====== INPUT RECORDS
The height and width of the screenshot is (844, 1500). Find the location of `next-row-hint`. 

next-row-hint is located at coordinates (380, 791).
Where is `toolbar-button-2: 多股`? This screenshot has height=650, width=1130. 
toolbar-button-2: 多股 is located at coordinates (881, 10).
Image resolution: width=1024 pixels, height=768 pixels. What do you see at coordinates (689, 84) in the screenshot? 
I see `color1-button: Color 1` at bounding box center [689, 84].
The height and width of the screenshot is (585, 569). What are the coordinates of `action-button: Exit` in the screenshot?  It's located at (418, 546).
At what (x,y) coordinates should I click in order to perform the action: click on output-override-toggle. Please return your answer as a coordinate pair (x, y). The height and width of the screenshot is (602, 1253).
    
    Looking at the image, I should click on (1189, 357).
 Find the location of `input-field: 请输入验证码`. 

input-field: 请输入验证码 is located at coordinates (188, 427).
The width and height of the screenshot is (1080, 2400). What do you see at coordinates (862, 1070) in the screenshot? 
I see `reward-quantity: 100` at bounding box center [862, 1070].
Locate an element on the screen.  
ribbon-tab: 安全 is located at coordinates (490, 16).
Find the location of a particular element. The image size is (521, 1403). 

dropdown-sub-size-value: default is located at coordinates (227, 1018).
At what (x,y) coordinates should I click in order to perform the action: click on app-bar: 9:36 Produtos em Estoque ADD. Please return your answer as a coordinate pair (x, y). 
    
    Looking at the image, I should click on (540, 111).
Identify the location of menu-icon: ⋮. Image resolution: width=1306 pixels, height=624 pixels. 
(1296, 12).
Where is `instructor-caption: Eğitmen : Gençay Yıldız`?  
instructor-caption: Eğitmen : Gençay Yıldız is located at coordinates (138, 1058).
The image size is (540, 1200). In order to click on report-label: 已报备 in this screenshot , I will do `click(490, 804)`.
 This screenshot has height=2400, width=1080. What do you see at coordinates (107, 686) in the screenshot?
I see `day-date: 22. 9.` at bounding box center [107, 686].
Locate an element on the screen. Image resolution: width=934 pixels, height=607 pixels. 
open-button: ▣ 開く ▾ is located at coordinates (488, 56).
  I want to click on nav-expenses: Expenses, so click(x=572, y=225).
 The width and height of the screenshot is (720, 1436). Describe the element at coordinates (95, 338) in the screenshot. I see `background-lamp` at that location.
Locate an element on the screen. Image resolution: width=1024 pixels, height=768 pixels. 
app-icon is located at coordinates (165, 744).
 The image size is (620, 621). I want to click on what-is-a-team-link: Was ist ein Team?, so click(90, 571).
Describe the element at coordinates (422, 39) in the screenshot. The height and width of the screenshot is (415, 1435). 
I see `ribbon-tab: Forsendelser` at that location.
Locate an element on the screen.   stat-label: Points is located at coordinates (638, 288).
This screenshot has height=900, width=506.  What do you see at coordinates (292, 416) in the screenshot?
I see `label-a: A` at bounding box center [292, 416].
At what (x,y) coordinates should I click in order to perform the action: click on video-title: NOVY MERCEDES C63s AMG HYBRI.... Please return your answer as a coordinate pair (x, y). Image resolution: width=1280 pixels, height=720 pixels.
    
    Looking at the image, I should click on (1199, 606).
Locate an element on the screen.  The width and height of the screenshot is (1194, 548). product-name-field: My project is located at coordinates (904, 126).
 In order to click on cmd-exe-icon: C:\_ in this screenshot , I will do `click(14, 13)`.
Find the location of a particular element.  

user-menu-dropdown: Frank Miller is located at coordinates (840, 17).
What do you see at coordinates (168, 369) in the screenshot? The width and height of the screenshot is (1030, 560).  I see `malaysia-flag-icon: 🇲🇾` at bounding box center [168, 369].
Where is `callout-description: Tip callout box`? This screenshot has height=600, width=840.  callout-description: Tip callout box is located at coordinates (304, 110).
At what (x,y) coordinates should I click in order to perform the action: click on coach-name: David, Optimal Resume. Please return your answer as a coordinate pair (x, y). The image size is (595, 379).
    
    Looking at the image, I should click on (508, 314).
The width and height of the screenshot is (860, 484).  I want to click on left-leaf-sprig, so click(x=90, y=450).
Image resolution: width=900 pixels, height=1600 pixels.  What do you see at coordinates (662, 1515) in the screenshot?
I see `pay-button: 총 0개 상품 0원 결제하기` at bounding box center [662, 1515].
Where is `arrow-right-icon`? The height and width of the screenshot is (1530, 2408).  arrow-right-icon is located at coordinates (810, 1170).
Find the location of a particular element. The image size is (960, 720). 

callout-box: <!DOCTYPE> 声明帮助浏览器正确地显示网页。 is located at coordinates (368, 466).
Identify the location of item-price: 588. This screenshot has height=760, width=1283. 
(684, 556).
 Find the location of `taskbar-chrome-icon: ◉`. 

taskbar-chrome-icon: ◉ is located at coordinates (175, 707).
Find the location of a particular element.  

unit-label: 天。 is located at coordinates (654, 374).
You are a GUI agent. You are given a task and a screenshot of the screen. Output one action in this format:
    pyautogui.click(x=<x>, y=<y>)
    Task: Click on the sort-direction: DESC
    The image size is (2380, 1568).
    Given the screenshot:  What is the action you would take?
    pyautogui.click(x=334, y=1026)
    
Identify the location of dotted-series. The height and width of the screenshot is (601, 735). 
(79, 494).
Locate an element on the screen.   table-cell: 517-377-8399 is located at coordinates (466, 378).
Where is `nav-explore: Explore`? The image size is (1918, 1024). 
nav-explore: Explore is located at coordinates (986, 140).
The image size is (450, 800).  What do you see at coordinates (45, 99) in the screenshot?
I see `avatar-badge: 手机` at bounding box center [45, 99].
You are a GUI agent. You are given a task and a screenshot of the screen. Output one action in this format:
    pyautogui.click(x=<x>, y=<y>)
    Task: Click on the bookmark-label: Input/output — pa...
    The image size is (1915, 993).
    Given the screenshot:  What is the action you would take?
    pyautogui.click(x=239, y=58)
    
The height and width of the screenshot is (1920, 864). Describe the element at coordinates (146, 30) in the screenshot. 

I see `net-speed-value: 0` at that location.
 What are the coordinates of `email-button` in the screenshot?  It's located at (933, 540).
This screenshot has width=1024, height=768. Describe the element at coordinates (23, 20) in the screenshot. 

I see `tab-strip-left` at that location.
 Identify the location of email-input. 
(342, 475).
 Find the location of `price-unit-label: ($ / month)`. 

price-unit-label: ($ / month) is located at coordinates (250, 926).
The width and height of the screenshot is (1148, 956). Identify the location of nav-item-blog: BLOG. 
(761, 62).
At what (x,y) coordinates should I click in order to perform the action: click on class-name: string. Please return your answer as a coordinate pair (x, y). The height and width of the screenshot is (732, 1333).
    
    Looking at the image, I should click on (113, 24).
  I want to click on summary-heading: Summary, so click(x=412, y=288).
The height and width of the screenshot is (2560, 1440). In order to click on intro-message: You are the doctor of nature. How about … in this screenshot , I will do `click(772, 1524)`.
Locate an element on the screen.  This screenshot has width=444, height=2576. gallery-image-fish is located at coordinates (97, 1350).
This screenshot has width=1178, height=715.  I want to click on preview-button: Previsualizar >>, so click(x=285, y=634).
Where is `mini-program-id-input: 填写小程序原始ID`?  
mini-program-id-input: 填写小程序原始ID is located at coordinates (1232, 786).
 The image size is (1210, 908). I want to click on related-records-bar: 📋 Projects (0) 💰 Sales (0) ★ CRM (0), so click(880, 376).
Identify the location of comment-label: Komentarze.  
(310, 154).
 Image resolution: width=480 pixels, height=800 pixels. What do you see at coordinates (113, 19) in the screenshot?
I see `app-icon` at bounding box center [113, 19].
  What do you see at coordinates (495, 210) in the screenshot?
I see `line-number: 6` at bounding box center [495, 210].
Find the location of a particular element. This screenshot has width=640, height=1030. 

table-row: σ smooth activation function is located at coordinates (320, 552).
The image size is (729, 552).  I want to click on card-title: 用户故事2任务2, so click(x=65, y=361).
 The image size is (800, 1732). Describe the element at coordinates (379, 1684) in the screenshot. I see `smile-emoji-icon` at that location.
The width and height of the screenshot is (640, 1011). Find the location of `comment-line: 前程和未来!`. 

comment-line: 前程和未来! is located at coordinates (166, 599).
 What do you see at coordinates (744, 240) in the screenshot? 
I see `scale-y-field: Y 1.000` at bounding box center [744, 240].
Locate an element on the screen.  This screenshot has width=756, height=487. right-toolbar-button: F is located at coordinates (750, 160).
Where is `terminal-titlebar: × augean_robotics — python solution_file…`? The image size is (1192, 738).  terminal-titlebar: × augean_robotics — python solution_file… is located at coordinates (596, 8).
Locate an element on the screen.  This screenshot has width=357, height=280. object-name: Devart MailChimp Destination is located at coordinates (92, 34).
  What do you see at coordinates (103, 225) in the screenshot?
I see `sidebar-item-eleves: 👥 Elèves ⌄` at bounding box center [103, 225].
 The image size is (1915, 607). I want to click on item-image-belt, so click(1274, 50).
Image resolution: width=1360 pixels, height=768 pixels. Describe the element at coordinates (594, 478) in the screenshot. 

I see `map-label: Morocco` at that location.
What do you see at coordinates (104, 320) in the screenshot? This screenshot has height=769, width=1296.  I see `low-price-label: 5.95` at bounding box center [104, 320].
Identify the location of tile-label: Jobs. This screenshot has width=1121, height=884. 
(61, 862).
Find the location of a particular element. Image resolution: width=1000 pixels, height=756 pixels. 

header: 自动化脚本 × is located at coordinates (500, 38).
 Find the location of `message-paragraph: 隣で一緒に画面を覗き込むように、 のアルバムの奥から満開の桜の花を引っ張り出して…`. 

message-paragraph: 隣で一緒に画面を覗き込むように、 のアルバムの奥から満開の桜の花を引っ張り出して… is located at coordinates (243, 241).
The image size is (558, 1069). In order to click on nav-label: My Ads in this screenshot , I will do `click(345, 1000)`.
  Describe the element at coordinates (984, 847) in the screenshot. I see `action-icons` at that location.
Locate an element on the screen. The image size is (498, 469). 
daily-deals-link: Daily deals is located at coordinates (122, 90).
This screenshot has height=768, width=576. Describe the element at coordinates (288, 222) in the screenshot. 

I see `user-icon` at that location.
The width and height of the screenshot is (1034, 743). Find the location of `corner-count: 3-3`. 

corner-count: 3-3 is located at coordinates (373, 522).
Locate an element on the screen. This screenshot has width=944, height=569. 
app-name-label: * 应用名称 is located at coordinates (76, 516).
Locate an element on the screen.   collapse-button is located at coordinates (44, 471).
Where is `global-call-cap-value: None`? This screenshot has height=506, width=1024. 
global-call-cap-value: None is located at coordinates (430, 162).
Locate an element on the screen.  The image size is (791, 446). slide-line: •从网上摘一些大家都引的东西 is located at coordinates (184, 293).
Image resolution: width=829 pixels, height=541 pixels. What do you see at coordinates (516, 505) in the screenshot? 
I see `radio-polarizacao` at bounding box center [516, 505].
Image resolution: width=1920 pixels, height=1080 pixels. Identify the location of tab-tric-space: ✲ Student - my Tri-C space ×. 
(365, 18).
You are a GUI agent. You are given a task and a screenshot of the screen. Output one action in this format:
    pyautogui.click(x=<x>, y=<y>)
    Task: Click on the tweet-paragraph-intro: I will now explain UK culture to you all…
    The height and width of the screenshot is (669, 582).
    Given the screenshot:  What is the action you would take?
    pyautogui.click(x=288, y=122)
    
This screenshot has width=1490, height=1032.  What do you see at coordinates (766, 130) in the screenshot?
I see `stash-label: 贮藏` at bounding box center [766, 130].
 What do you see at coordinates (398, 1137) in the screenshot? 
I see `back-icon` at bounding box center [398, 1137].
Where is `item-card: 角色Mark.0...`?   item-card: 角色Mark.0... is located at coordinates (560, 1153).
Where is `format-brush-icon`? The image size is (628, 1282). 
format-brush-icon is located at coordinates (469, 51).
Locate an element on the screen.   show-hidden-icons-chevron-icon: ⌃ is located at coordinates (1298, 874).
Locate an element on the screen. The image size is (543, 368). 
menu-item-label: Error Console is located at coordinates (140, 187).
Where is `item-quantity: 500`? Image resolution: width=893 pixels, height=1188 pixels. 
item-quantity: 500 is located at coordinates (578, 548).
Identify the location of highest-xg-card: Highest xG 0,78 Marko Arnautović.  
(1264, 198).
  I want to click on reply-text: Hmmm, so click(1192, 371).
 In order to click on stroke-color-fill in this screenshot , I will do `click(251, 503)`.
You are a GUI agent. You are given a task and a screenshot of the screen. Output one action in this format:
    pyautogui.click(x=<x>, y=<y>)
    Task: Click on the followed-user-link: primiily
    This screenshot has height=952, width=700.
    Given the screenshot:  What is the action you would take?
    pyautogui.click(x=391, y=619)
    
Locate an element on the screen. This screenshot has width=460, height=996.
============
EXERCISE AIM: Reproduce verbatim the part of the material that opens with the line containing "is (498, 469)." and closes with the line containing "corner-count: 3-3 is", both lines included.

EXPECTED OUTPUT:
Locate an element on the screen. The image size is (498, 469). 
daily-deals-link: Daily deals is located at coordinates (122, 90).
This screenshot has height=768, width=576. Describe the element at coordinates (288, 222) in the screenshot. 

I see `user-icon` at that location.
The width and height of the screenshot is (1034, 743). Find the location of `corner-count: 3-3`. 

corner-count: 3-3 is located at coordinates (373, 522).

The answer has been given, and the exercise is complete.